Duncan closed his door quietly and walked to the rear of the truck. Head down with both hands clutching the tailgate, he pictured Tilly on her deathbed, a peaceful and serene look on her face as if she hadn’t a care in the world.
However, as he let the tailgate clang open, what he
saw lying there would stay with him forever. After being subjected to the spin cycle that was their roundabout trip from Ladd’s Edition to Providence and back to Charlie’s, the old girl looked as if she had gone twelve rounds in the ring with Muhammad Ali. Her nose was broken in the shape of a lightning bolt. And it was evident her left arm was dislocated by the way it seemed to be waving at him from underneath her body.

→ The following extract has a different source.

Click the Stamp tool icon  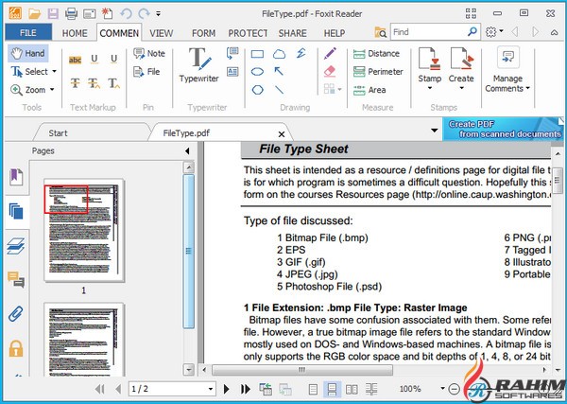pyautogui.click(x=430, y=61)
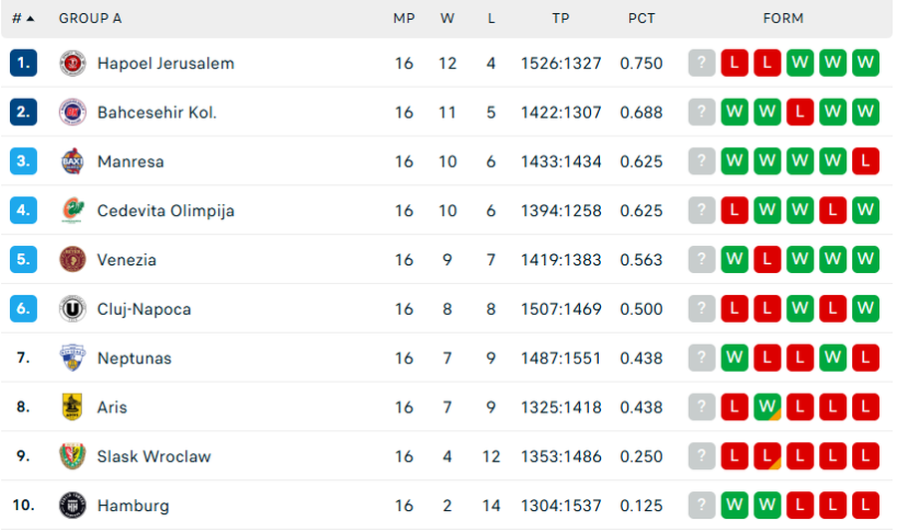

Charlie whistled, then uttered a couple of expletives. “Look what your Duke Boys’ driving did to her.”
“She’s dead, Charlie,” Duncan drawled, gesturing at the corpse. “Unlike Bicycle Girl, Matilda didn’t feel any of what caused this.”
Charlie plucked the comforter and sheet from the truck bed and tossed them by the fence, setting off another round of angry barking. He said, “The cyclist was dead, too. You heard what the CDC Director was saying on the radio.”
“How could I not have? Thing kept looping the same information.”
“Then you heard him ticking off the same rules that I did.”
“I’m done rehashing that,” Duncan scoffed. He grabbed ahold of one of Tilly’s plump ankles, the exposed skin there cool and strangely elastic-like. “You going to help me or not?”
After a fair amount of tugging and nudging they got the corpse out of the truck bed and onto the cement parking pad.
Duncan stood beside the prostrate corpse and massaged his lower back.
Without saying where he was going or what he had in mind, Charlie disappeared into the house.
Grumbling and still shirtless, Duncan worked his way around the side of the house. Swatting away thorny grabbing branches on some sort of overgrown bushes, he finally located the Rubbermaid shed containing Charlie’s garden tools.
The shed was locked, so Duncan trudged back to the truck to the tune of more barking. He moved the shotgun aside and rummaged under the seat blindly until his hand brushed the cool smooth vinyl of the truck’s tool kit.